- **The data**
---*---

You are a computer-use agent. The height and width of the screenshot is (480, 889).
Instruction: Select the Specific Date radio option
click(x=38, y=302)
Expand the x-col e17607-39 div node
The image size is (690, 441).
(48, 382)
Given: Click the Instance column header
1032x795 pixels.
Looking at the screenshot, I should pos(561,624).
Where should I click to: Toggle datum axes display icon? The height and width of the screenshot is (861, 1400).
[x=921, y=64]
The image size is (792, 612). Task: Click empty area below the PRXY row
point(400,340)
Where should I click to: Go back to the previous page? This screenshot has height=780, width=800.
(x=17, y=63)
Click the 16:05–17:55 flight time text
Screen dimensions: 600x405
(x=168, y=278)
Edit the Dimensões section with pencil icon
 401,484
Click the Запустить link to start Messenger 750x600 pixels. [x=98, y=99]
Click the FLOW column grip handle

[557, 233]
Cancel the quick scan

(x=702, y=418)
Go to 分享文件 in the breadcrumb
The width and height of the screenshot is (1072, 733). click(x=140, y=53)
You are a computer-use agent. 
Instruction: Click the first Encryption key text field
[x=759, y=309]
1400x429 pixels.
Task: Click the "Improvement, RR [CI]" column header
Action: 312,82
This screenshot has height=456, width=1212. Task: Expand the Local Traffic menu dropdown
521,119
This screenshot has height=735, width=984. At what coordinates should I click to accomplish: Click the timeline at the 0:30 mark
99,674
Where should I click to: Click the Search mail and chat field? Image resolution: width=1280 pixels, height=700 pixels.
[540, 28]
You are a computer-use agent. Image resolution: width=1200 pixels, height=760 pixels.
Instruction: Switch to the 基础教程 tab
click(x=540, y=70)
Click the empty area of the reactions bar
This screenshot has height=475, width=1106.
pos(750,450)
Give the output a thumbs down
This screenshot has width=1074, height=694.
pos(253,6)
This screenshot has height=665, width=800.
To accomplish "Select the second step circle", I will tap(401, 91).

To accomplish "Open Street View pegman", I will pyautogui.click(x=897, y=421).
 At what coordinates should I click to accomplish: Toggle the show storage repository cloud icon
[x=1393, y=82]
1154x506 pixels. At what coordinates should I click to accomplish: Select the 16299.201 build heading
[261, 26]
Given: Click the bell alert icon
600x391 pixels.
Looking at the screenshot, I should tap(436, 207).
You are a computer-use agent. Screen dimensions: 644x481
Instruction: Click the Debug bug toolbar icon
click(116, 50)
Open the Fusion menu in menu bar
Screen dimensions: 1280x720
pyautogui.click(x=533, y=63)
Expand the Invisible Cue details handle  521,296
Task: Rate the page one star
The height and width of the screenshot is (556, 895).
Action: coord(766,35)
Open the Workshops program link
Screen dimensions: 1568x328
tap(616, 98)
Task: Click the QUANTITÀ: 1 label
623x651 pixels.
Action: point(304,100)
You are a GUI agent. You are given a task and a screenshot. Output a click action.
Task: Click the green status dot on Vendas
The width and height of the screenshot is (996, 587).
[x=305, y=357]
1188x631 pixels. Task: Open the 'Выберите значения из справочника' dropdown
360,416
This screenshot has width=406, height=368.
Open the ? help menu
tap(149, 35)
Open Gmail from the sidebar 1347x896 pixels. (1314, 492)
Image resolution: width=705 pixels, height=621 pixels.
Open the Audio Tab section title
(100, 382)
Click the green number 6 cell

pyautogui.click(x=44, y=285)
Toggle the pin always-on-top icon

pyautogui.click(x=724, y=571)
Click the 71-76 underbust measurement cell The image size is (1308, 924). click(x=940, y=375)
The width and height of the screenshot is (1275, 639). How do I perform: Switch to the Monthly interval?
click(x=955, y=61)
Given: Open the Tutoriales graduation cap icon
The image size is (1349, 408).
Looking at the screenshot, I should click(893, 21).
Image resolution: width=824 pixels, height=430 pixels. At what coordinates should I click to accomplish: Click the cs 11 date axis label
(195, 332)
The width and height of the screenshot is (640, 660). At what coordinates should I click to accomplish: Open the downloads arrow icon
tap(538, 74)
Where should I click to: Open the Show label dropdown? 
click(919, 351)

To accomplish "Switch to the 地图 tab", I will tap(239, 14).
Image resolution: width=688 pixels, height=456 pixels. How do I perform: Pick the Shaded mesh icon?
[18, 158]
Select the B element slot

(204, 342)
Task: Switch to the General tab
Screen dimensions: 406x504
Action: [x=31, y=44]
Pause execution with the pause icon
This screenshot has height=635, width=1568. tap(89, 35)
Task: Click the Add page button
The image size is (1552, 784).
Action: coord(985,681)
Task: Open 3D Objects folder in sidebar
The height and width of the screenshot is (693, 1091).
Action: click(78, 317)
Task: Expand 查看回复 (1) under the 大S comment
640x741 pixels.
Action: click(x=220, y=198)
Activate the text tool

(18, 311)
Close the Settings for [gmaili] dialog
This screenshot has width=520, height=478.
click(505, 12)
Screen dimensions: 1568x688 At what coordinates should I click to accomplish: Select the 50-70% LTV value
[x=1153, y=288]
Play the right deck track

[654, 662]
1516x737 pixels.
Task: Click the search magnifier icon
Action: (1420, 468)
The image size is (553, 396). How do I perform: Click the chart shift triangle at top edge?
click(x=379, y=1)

---*---

- **Prompt**
Line by line, print the listing above exactly.

- **Result of this exercise**
You are a computer-use agent. The height and width of the screenshot is (480, 889).
Instruction: Select the Specific Date radio option
click(x=38, y=302)
Expand the x-col e17607-39 div node
The image size is (690, 441).
(48, 382)
Given: Click the Instance column header
1032x795 pixels.
Looking at the screenshot, I should pos(561,624).
Where should I click to: Toggle datum axes display icon? The height and width of the screenshot is (861, 1400).
[x=921, y=64]
The image size is (792, 612). Task: Click empty area below the PRXY row
point(400,340)
Where should I click to: Go back to the previous page? This screenshot has height=780, width=800.
(x=17, y=63)
Click the 16:05–17:55 flight time text
Screen dimensions: 600x405
(x=168, y=278)
Edit the Dimensões section with pencil icon
 401,484
Click the Запустить link to start Messenger 750x600 pixels. [x=98, y=99]
Click the FLOW column grip handle

[557, 233]
Cancel the quick scan

(x=702, y=418)
Go to 分享文件 in the breadcrumb
The width and height of the screenshot is (1072, 733). click(x=140, y=53)
You are a computer-use agent. 
Instruction: Click the first Encryption key text field
[x=759, y=309]
1400x429 pixels.
Task: Click the "Improvement, RR [CI]" column header
Action: 312,82
This screenshot has height=456, width=1212. Task: Expand the Local Traffic menu dropdown
521,119
This screenshot has height=735, width=984. At what coordinates should I click to accomplish: Click the timeline at the 0:30 mark
99,674
Where should I click to: Click the Search mail and chat field? Image resolution: width=1280 pixels, height=700 pixels.
[540, 28]
You are a computer-use agent. Image resolution: width=1200 pixels, height=760 pixels.
Instruction: Switch to the 基础教程 tab
click(x=540, y=70)
Click the empty area of the reactions bar
This screenshot has height=475, width=1106.
pos(750,450)
Give the output a thumbs down
This screenshot has width=1074, height=694.
pos(253,6)
This screenshot has height=665, width=800.
To accomplish "Select the second step circle", I will tap(401, 91).

To accomplish "Open Street View pegman", I will pyautogui.click(x=897, y=421).
 At what coordinates should I click to accomplish: Toggle the show storage repository cloud icon
[x=1393, y=82]
1154x506 pixels. At what coordinates should I click to accomplish: Select the 16299.201 build heading
[261, 26]
Given: Click the bell alert icon
600x391 pixels.
Looking at the screenshot, I should tap(436, 207).
You are a computer-use agent. Screen dimensions: 644x481
Instruction: Click the Debug bug toolbar icon
click(116, 50)
Open the Fusion menu in menu bar
Screen dimensions: 1280x720
pyautogui.click(x=533, y=63)
Expand the Invisible Cue details handle  521,296
Task: Rate the page one star
The height and width of the screenshot is (556, 895).
Action: coord(766,35)
Open the Workshops program link
Screen dimensions: 1568x328
tap(616, 98)
Task: Click the QUANTITÀ: 1 label
623x651 pixels.
Action: point(304,100)
You are a GUI agent. You are given a task and a screenshot. Output a click action.
Task: Click the green status dot on Vendas
The width and height of the screenshot is (996, 587).
[x=305, y=357]
1188x631 pixels. Task: Open the 'Выберите значения из справочника' dropdown
360,416
This screenshot has width=406, height=368.
Open the ? help menu
tap(149, 35)
Open Gmail from the sidebar 1347x896 pixels. (1314, 492)
Image resolution: width=705 pixels, height=621 pixels.
Open the Audio Tab section title
(100, 382)
Click the green number 6 cell

pyautogui.click(x=44, y=285)
Toggle the pin always-on-top icon

pyautogui.click(x=724, y=571)
Click the 71-76 underbust measurement cell The image size is (1308, 924). click(x=940, y=375)
The width and height of the screenshot is (1275, 639). How do I perform: Switch to the Monthly interval?
click(x=955, y=61)
Given: Open the Tutoriales graduation cap icon
The image size is (1349, 408).
Looking at the screenshot, I should click(893, 21).
Image resolution: width=824 pixels, height=430 pixels. At what coordinates should I click to accomplish: Click the cs 11 date axis label
(195, 332)
The width and height of the screenshot is (640, 660). At what coordinates should I click to accomplish: Open the downloads arrow icon
tap(538, 74)
Where should I click to: Open the Show label dropdown? 
click(919, 351)

To accomplish "Switch to the 地图 tab", I will tap(239, 14).
Image resolution: width=688 pixels, height=456 pixels. How do I perform: Pick the Shaded mesh icon?
[18, 158]
Select the B element slot

(204, 342)
Task: Switch to the General tab
Screen dimensions: 406x504
Action: [x=31, y=44]
Pause execution with the pause icon
This screenshot has height=635, width=1568. tap(89, 35)
Task: Click the Add page button
The image size is (1552, 784).
Action: coord(985,681)
Task: Open 3D Objects folder in sidebar
The height and width of the screenshot is (693, 1091).
Action: click(78, 317)
Task: Expand 查看回复 (1) under the 大S comment
640x741 pixels.
Action: click(x=220, y=198)
Activate the text tool

(18, 311)
Close the Settings for [gmaili] dialog
This screenshot has width=520, height=478.
click(505, 12)
Screen dimensions: 1568x688 At what coordinates should I click to accomplish: Select the 50-70% LTV value
[x=1153, y=288]
Play the right deck track

[654, 662]
1516x737 pixels.
Task: Click the search magnifier icon
Action: (1420, 468)
The image size is (553, 396). How do I perform: Click the chart shift triangle at top edge?
click(x=379, y=1)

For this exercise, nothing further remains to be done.